Personal information
- Nationality: American
- Listed height: 6 ft 3 in (1.91 m)
- Listed weight: 210 lb (95 kg)

Career information
- High school: Wendell Phillips (Chicago, Illinois)
- College: Loyola Chicago (1978–1982)
- NBA draft: 1982: 4th round, 71st overall pick
- Drafted by: San Diego Clippers
- Playing career: 1982–1983
- Position: Point guard

Career history
- 1982–1983: Reno Bighorns

Career highlights
- MCC Co-Player of the Year (1981); First team All-MCC (1981); Second-team Parade All-American (1978);
- Stats at Basketball Reference

= Darius Clemons =

American basketball player

Darius Clemons is a retired American basketball player. He is known for his standout college career at Loyola University in Chicago, where he was named Midwestern City Conference Player of the Year in 1981. He remains the school's all-time leader in assists.

Clemons, a 6'3" point guard from Wendell Phillips High School in Chicago, won an Illinois state title in 1975 and was named a Parade Magazine All-American as senior in 1978. He chose Loyola over higher-profile programs in part due to the promise of immediate playing time.

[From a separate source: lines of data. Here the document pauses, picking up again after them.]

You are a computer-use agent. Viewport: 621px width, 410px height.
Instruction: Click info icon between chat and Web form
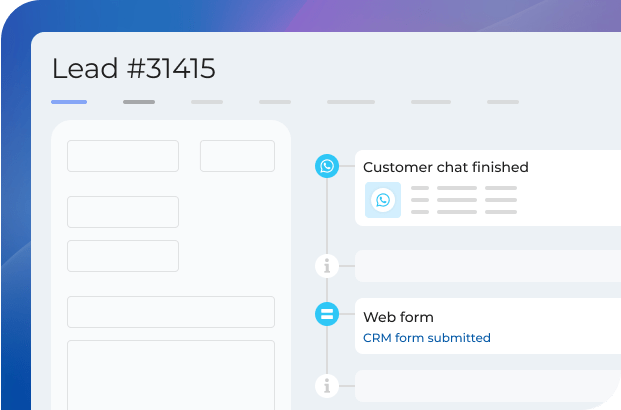click(x=326, y=266)
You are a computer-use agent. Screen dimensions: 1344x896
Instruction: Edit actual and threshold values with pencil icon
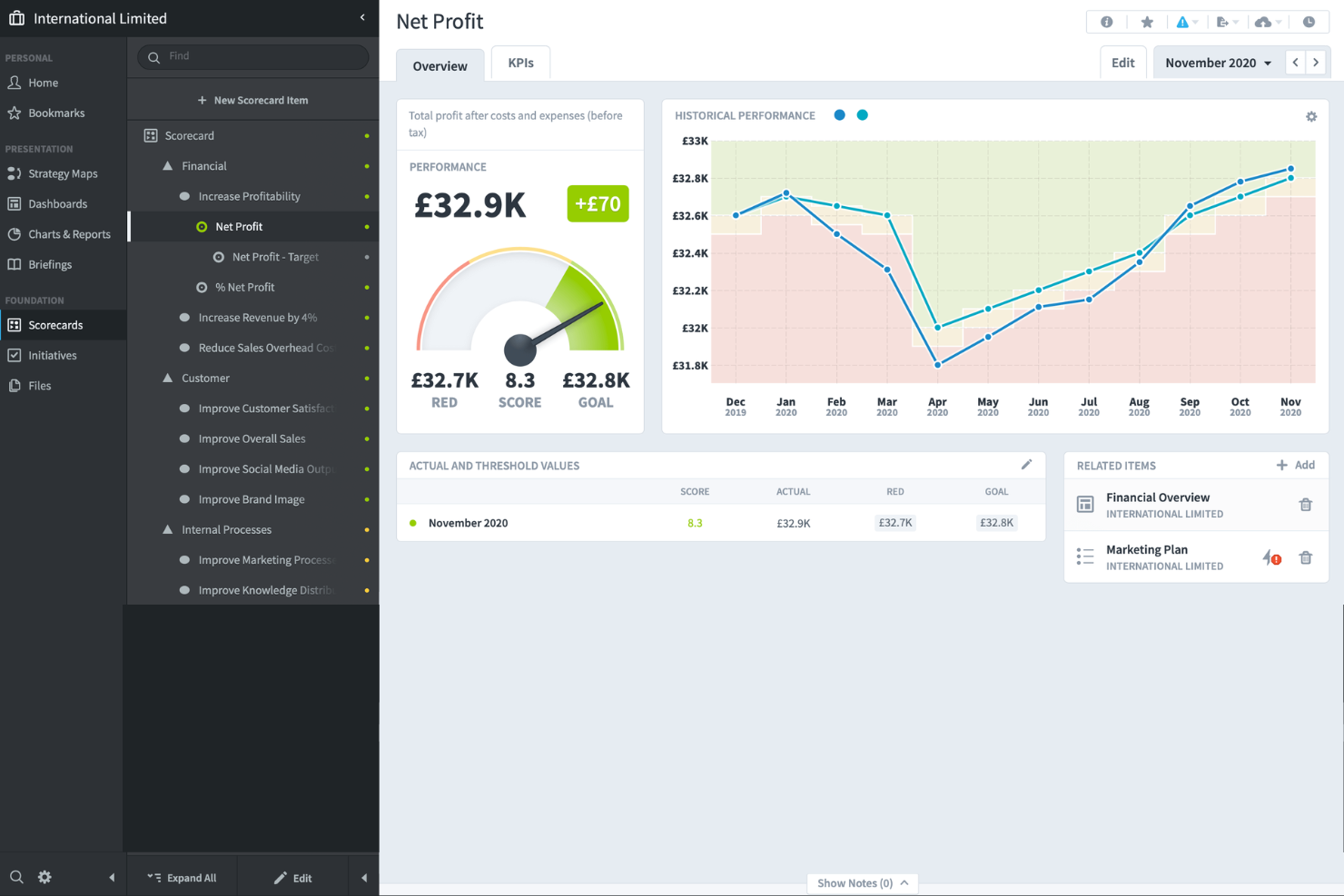1027,464
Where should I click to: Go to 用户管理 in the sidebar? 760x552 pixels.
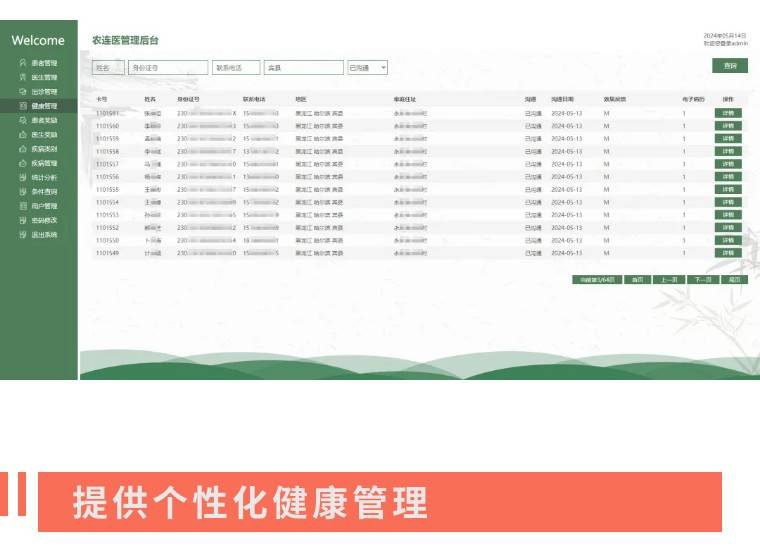44,205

Clemons was a four-year starter for the Ramblers. He broke out as a sophomore in 1979–80, averaging 15.6 points per game. He followed that with a better junior campaign, as he averaged 21.9 points and 7.8 assists per game and was named Midwestern City Conference co-Player of the Year with Oklahoma City's Rubin Jackson. The following season, Clemons' scoring dropped to 12.9 points per game as freshman Alfredrick Hughes became the primary perimeter scoring option and center Wayne Sappleton emerged as a scorer. Clemons did see an uptick in his passing numbers as he averaged 9.9 assists per game.

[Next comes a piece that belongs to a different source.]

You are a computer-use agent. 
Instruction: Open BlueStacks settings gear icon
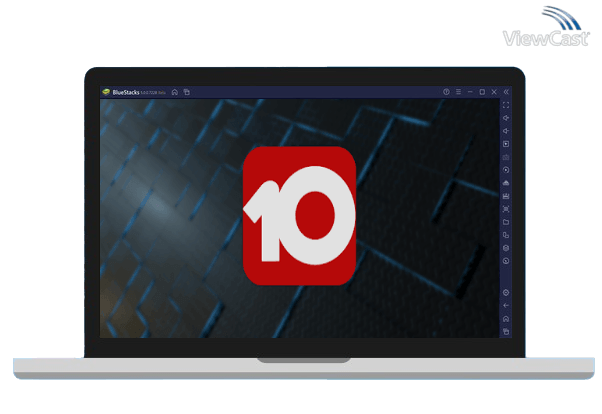pyautogui.click(x=506, y=292)
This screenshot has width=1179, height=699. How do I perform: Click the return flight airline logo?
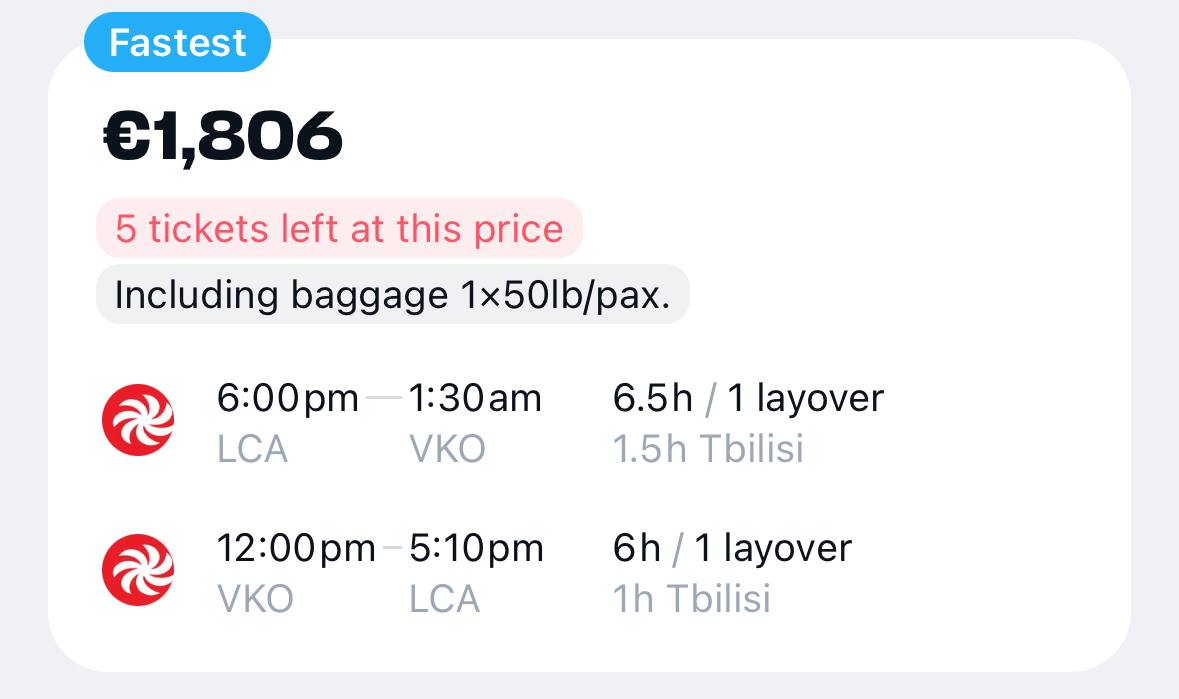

At the close of his college career, Clemons had scored 1,610 points and dished out 703 assists – still a school record. In his peak season of 1980–81, Clemons became the first player in Midwestern City Conference (now the Horizon League) history to lead the conference in scoring, assists and steals. He was the only player to achieve this until Norris Cole did it in the 2010–11 season.

Clemons was drafted in the fourth round of the 1982 NBA draft by the San Diego Clippers, but never played in the National Basketball Association. He played 5 games for the Reno Bighorns of the Continental Basketball Association in 1982–83, averaging 2 points and 1 assist per game before being released. He then left basketball and returned to Chicago.